A pandemic is an epidemic of an infectious disease that has spread across a large region, for instance multiple continents or worldwide, affecting a substantial number of individuals. It is a disease outbreak that spans several countries and affects a large number of people. Pandemics are most often caused by viruses, like Coronavirus Disease 2019 (COVID-19), which can easily spread from person to person. A pandemic is not the same as an epidemic. In an epidemic, many more cases of a health condition occur than would normally develop in a community or region, but the condition does not spread further.
The World Health Organization (WHO) has defined a pandemic as "the global spread of a pathogen or variant that infects human populations with limited or no immunity through sustained and high transmissibility from person to person, overwhelming health systems with severe morbidity and high mortality, and causing social and economic disruptions, all of which require effective national and global collaboration and action".

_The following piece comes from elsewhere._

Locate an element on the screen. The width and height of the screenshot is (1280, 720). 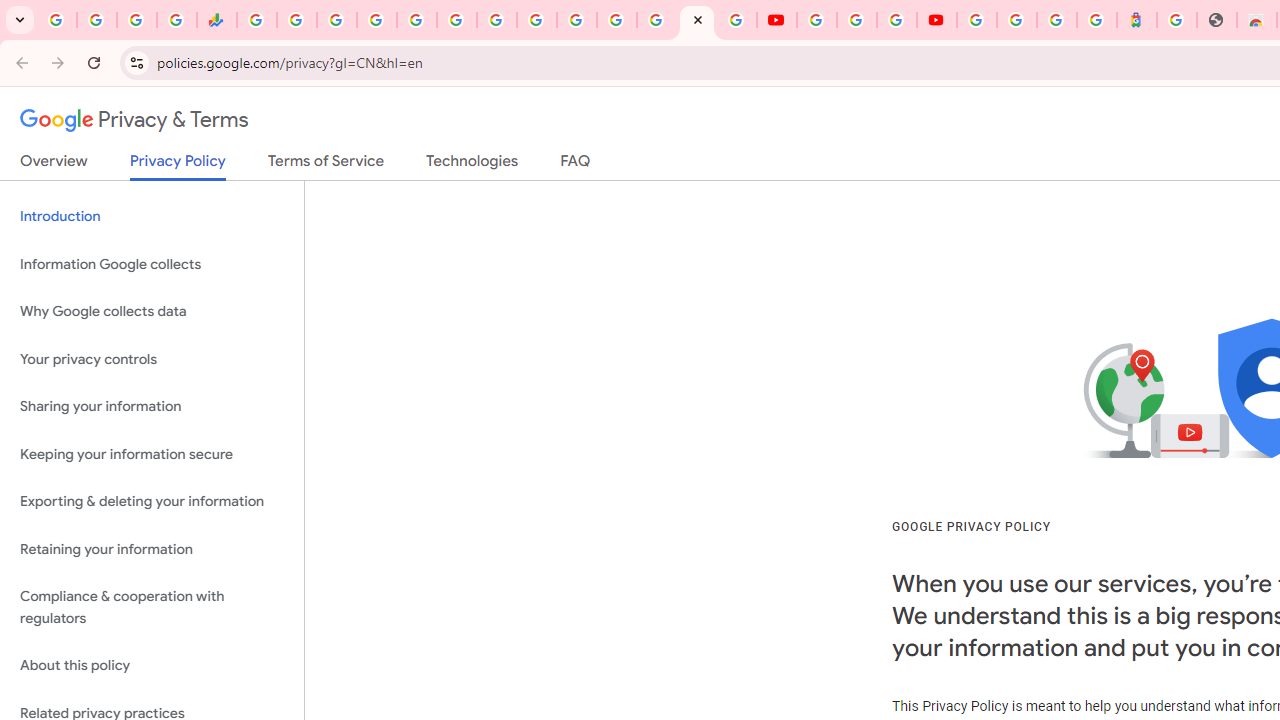
'Close' is located at coordinates (697, 19).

Pandemics cause economic and social problems because so many people are ill or can’t work. To prepare for a pandemic, it is important to make an emergency contact list, find local aid organizations, find out whether you can work from home, plan home learning activities in case school is closed, store extra water, food, medicine, and supplies, stay as healthy as you can by getting rest, managing stress, eating right, and exercising, and help seniors and neighbors by sharing information and resources.
In the case of influenza, which is the disease that poses the greatest pandemic threat to humans, WHO has organized a pandemic preparedness plan that consists of six phases of pandemic alert. The phases range from the lowest level of pandemic alert, which indicates that an influenza virus, either newly emerged or previously existing, is circulating among animals, to the highest level of pandemic alert, which indicates that a pandemic is occurring.